Tuesday, December 11, 2007

Good Old Days

Many years ago people realized that children were graduating from NYS schools with a very limited education. The RCTs were introduced in the 70's. Kids had to pass these tests if they could not pass a regents to graduate. These tests measured minimum competency.

The first year they were given I remember being recruited to help mark the writing section. I, along with a bunch of other math teachers complained that English was not our field. We were told to mark , so we did. We did not feel comfortable passing papers where the spelling and grammatical mistakes occurred so often that the ideas in the composition or the letters could not be understood. All our failing grades were overridden by the English chairman. The only good that came out of this is that we were never asked to mark these papers again.

The math exam was a little harder to get passing grades on. The math was either right or wrong. Since the entire test was short answer or multiple choice, there were no gray areas. Even though we had lots failures, people complained this test was too easy also.

To keep improving standards, RCTs were introduced in social studies and science. Again, the state decided that these exams were not good enough. Minimum competency was not competent enough.

Today everyone must pass a certain number of regents exams to graduate.

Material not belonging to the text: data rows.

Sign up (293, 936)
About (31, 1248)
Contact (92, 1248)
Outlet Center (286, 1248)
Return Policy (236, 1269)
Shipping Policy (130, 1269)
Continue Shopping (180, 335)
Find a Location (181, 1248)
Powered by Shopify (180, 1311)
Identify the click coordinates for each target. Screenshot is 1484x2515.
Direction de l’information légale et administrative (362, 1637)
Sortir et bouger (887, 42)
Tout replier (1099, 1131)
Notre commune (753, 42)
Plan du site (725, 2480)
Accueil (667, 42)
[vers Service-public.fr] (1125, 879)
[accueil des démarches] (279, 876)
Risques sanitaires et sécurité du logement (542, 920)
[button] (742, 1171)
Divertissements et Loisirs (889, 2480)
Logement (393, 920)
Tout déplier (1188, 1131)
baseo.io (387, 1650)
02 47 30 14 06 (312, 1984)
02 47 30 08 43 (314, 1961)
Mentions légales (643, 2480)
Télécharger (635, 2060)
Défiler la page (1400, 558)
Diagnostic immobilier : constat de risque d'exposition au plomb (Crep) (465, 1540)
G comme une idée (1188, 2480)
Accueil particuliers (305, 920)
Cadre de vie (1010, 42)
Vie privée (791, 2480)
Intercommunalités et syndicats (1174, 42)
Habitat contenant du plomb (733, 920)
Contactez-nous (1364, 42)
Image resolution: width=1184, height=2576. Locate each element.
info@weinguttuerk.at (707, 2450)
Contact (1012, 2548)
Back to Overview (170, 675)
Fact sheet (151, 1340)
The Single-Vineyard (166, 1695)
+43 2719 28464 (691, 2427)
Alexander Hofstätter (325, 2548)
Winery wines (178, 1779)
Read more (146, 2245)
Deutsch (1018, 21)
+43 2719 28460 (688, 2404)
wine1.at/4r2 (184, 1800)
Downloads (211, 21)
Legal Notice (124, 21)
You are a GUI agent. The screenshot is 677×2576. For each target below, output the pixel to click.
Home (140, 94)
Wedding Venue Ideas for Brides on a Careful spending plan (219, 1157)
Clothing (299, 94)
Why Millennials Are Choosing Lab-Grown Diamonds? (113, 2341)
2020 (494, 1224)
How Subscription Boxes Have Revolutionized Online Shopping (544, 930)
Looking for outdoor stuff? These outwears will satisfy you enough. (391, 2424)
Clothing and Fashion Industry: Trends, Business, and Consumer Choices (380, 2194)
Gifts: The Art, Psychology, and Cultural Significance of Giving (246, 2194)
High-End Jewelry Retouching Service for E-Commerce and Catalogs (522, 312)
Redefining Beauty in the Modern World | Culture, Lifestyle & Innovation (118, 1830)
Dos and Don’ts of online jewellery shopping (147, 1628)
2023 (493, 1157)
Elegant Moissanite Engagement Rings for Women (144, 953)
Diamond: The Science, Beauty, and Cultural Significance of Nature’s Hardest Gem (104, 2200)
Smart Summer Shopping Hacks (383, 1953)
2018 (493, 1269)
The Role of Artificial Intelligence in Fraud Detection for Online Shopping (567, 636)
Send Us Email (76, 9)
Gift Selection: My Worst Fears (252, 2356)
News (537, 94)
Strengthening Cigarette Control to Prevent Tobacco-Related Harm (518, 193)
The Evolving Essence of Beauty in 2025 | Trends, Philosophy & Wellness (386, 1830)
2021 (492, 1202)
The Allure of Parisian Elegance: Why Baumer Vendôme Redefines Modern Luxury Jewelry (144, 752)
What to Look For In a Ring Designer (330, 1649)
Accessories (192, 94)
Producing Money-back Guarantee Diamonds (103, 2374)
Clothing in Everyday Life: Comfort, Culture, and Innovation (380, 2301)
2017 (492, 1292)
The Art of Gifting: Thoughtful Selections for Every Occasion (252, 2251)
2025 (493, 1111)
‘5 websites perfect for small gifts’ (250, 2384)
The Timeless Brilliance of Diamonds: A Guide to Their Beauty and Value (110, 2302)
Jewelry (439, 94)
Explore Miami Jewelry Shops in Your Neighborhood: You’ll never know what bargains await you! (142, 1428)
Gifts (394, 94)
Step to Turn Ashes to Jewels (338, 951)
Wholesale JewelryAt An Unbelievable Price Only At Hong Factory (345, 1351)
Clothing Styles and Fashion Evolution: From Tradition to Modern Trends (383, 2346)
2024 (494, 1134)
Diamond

First, the passing grade was 55, but scheduled to change to 65. Since too many kids were still failing, the 65 grade for passing was postponed. Kids can still get their diplomas with 55. Even 55 was too high a grade for some. The Board of Regents could not be wrong about this requirement so the standard needed to pass has been lowered and lowered and lowered. Now, almost everyone passes. Too bad passing doesn't mean anything.

To summarize--state exams were instituted to raise standards. The state exams did not measure a high enough level so they were done away with and everyone was required to pass Regents exams. The regents exams were too hard so the bar to pass the exam was lowered. Kids are now getting regents diplomas and know less than their counterparts with RCT diplomas. It is great to know that NO CHILD IS BEING LEFT BEHIND.


NYC Educator said...

Well, to be fair, it's tough to pass an English Regents' Exam, even with a 55, when you speak only Chinese and arrived 6 weeks ago. But if that's what Albany wants, it must be the right thing to do.

JUSTICE not "just us" said...

Can I tell you a secret?
In my school the very teachers who teach the subject which are tested by the state proctor the test and grade it--they are all young and beholden to the skunk of a Principal. Now what do you think will happened with our passing rates on these tests?

Jose said...

personally, all this exam talk is giving me a headache. yikes.

Schoolgal said...

NCLB has been so corrupted because the law itself stinks. It's all about the stats because that's what most pols understand. The higher the stats, the better chance for them to be reelected.
So there are handshakes under the table to make sure those stats look good starting with the principal who does not want to be fired. So make sure everyone passes by training them like dogs.
It doesn't matter if they can even read the test.

My admin is very smart. If a parent comes in with a new admit before a test, and the student is either below level or new to the country, she persuades the parent to wait until after the test to register. This practice doesn't bother me because the teacher's stats benefit too. No one would care if this was a new admit or someone below level. The teacher who got the student the day before the test would still be held accountable.